『乳房よ永遠なれ』

 監督/田中絹代、脚本/田中澄江『乳房よ永遠なれ』を観ました。1955年公開の本作は田中絹代の監督三作目にあたります。

 

 ふみ子は家事労働中にも「おい」と呼ばれるやいなや夫・茂のもとに駆けつけなければならない。健康状態の良くない茂のケア、困窮する生活、子育て、ふみ子には相当な負担がのしかかっている。また茂はふみ子の歌の会への参加をよく思っていないらしく「歌でも作らなくちゃうだつが上がらない」などと酷い言葉を浴びせかける。

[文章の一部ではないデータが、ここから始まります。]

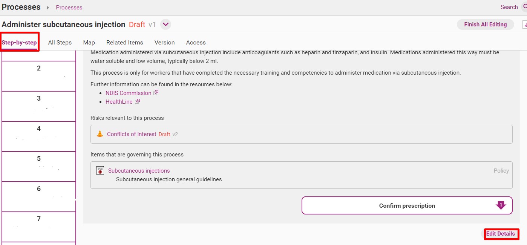Click the breadcrumb arrow after Processes heading
The height and width of the screenshot is (245, 527).
pos(48,8)
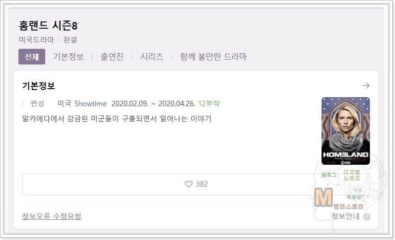Click the 12부작 episode count text
Viewport: 395px width, 240px height.
coord(209,103)
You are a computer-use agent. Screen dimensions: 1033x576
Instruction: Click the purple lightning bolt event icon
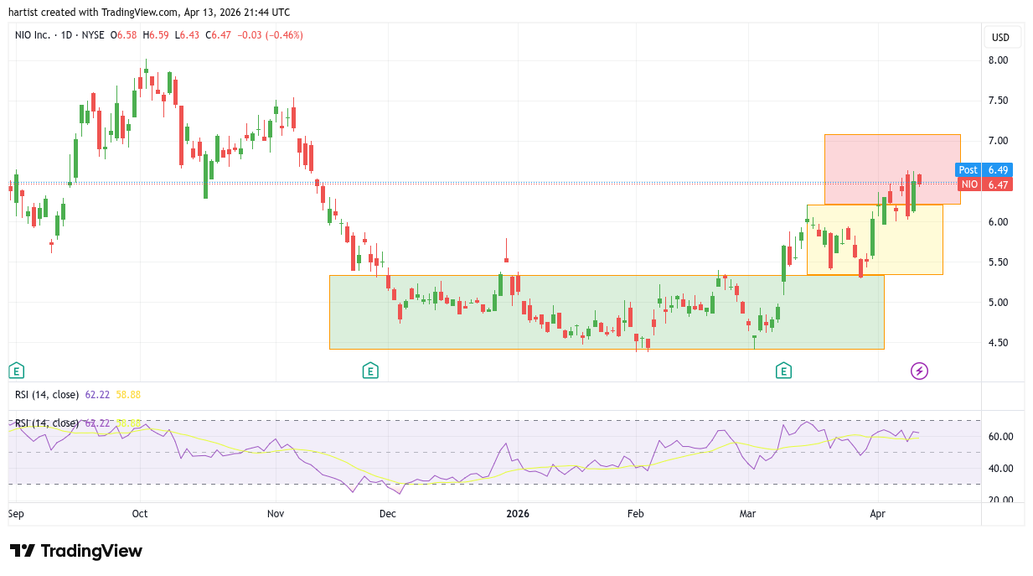(x=919, y=371)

ふみ子の自由な行動や文化的な生活もそうして抑圧されている。女性・妻・母など、ふみ子にとっての様々な属性や付与されるラベルによって要求される仕事(労働)や役割や振る舞いや抑圧される肉体的、精神的自由。しかし社会からのそのような要求を拒否するとしても、あるいは引き受けるとしても、全て個としてのふみ子の主体的行為であるとして本作はそれらを肯定してみせる。

 茂とわかれたふみ子は二人の子ども・昇、あい子と共に家を出ることとなるが、すぐに昇は茂のもとへと引き取られる形(これも昇が跡取りとしての“長男”だからという家父長制的規範が背景にある)になるなど、家父長制的抑圧はなおも彼女を苦しめ続ける。友人のきぬ子の誘いを断って歌の会への出席を見送ったり、弟・義夫の結婚式を欠席するのは“出戻り”としての他者からの視線/ラベリングによってなされる攻撃などから身を守るためにも必要な行動だったろう。自身の立場は変化したとしても抑圧的構造の中にいることはなにも変わっていない。立つ瀬がない気持ちのままにふみ子はきぬ子のもとを訪ねる。そこで在宅中のきぬ子の夫・堀と会う。堀はふみ子の歌人仲間でかつ友人であり、ふみ子は彼に密かに好意を寄せている。楽しかった思い出話をする中でふみ子の堀に対する長年の思いが溢れてしまうのだが、帰りのバス停まで堀と歩く道すがらついにはっきりとそれを告白する。同時にこのとき「たった一度の見合いで、人形のように飾られてお嫁に行ったんです。愛することの意味も知らずに」と前の結婚についての後悔も口にするのだが、これは家父長制という構造を正面から捉え、苦しみの根源はそこにあることをはっきりとみ据えるふみ子の姿を示している。“愛することの意味”を今のふみ子が知っていると自覚しているのかはわからないが、少なくとも“人形のよう”な状態でそれは知り得ない。この堀とのやりとりは抑圧的構造から自身を解放するために踏み出したふみ子の確かな一歩である。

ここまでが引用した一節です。